# Dog saves blind owner after fall onto subway tracks



## buddyrevell (Nov 13, 2013)

Had to share this beautiful story.

Cecil Williams And His Guide Dog, Orlando, Safe After Subway Track Fall In New York City

_The black Lab bravely leapt on to the tracks at a Manhattan subway platform Tuesday after his blind owner lost consciousness and tumbled in front of an oncoming train.
_

And looks like the man will be able to keep the soon to be retired guide dog as a pet, judging by the funds raised in sites like Indiegogo and GoFundMe.
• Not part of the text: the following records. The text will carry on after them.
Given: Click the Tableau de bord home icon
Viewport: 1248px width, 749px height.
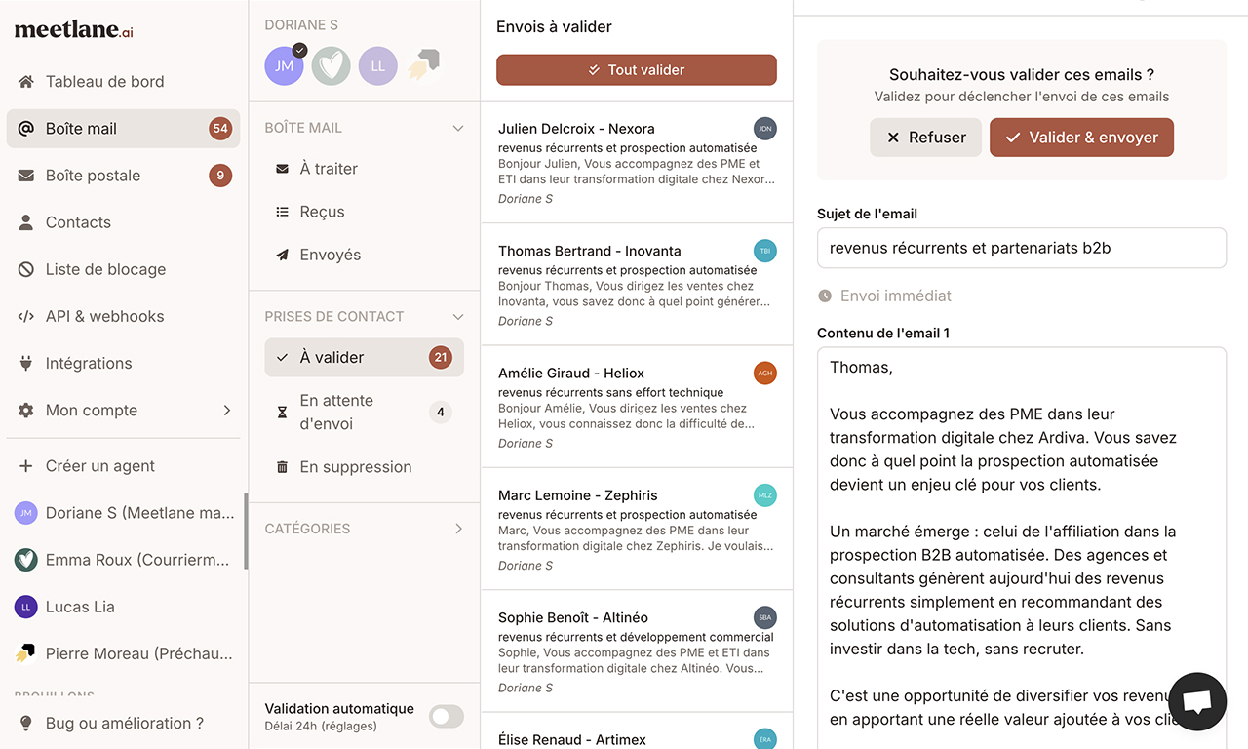Looking at the screenshot, I should (26, 82).
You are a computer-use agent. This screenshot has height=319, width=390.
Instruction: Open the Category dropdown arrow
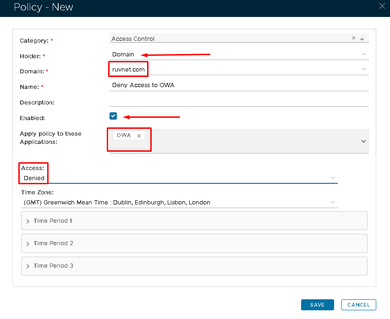point(362,39)
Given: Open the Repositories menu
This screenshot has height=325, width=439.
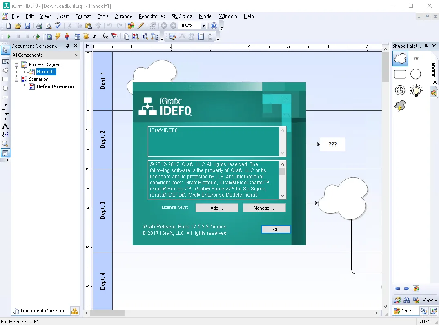Looking at the screenshot, I should coord(152,16).
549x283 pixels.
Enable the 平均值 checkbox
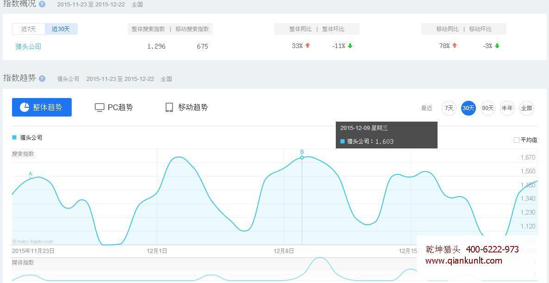517,140
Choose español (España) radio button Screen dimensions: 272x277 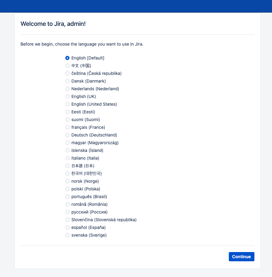67,227
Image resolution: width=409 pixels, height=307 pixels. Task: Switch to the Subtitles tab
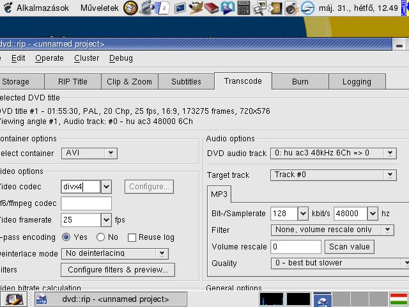pos(186,82)
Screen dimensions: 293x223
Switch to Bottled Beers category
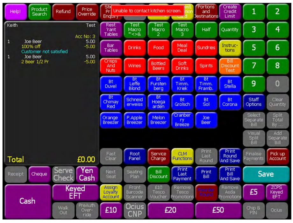(158, 66)
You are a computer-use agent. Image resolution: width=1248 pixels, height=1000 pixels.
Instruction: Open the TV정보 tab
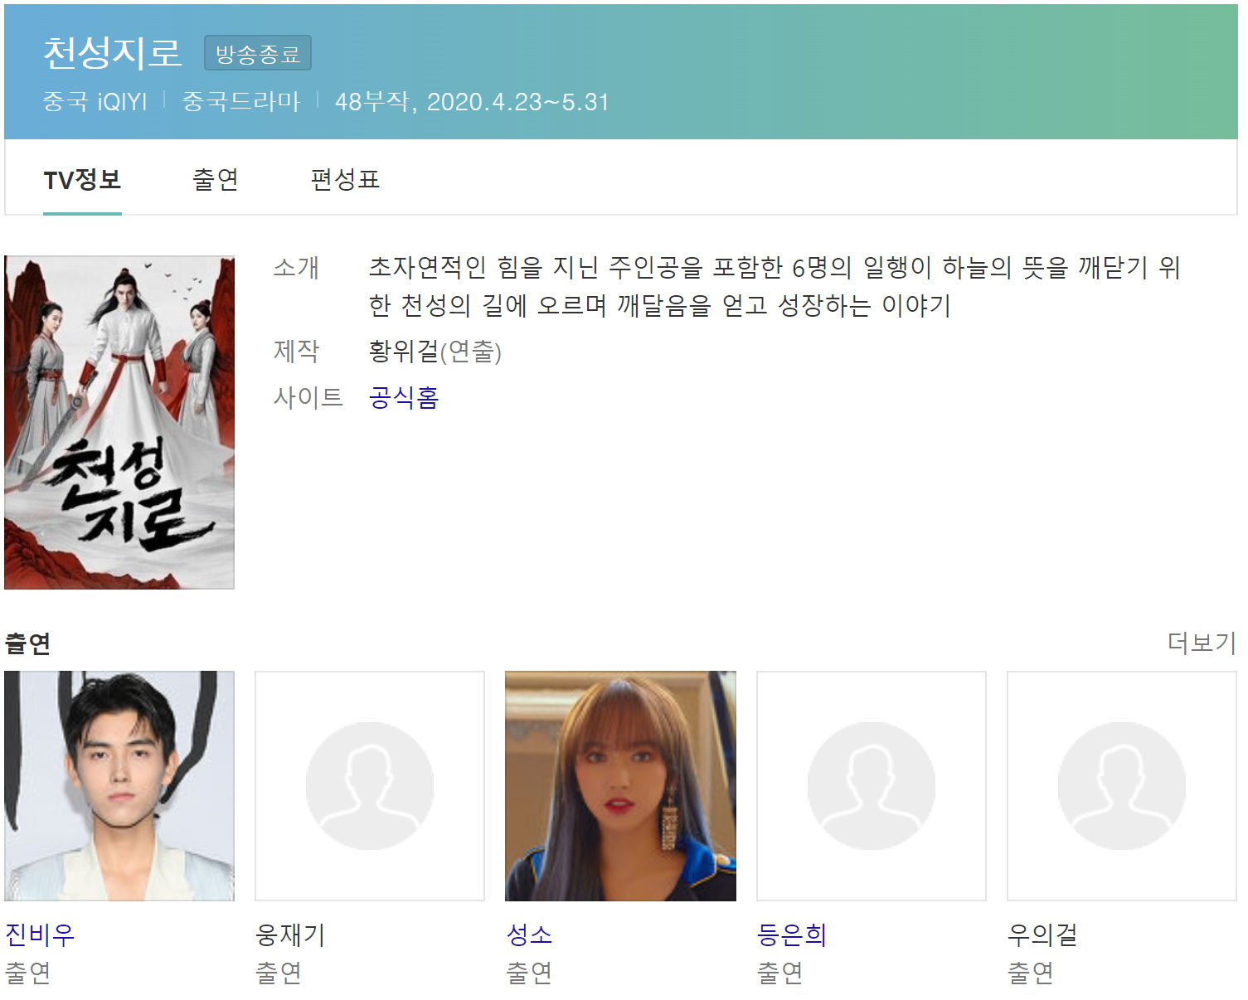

I just hope that those donations are in good hands, but I digress.


----------



## moggiemum (Mar 28, 2013)

beautiful lovely story i hope that man gets to keep his lovely dog when he retires


----------



## Toby Tyler (Feb 17, 2013)

I heard on tonight's news that he will get to keep the dog when he gets a new guide dog when Orlando retires in January.

If he decides not to keep Orlando after he retires, he will go back to the family that trained him to be a guide dog. Lovely story all around.


----------



## moggiemum (Mar 28, 2013)

omg he has to keep in , but i suppose it is a job the dog does and didn't he do it well , can be very costly having an ageing dog i think this is what he was saying hecouldn't afford to keep two dogs,

my friend is registered blind and he has just qualified for a guide dog but not keen yet as he still wants to hang on to his independence

funny avatar TT


----------



## buddyrevell (Nov 13, 2013)

Toby Tyler said:


> I heard on tonight's news that he will get to keep the dog when he gets a new guide dog when Orlando retires in January.
> 
> If he decides not to keep Orlando after he retires, he will go back to the family that trained him to be a guide dog. Lovely story all around.


That family must be so proud. It would be a great reunion. Good to know that Orlando will enjoy his retirement in good hands, one way or another.


----------



## branwen (Nov 27, 2013)

Such a lovely story....hope he keeps him.


----------



## Purrfectlywoofly (Dec 29, 2013)

Nice story to hear


----------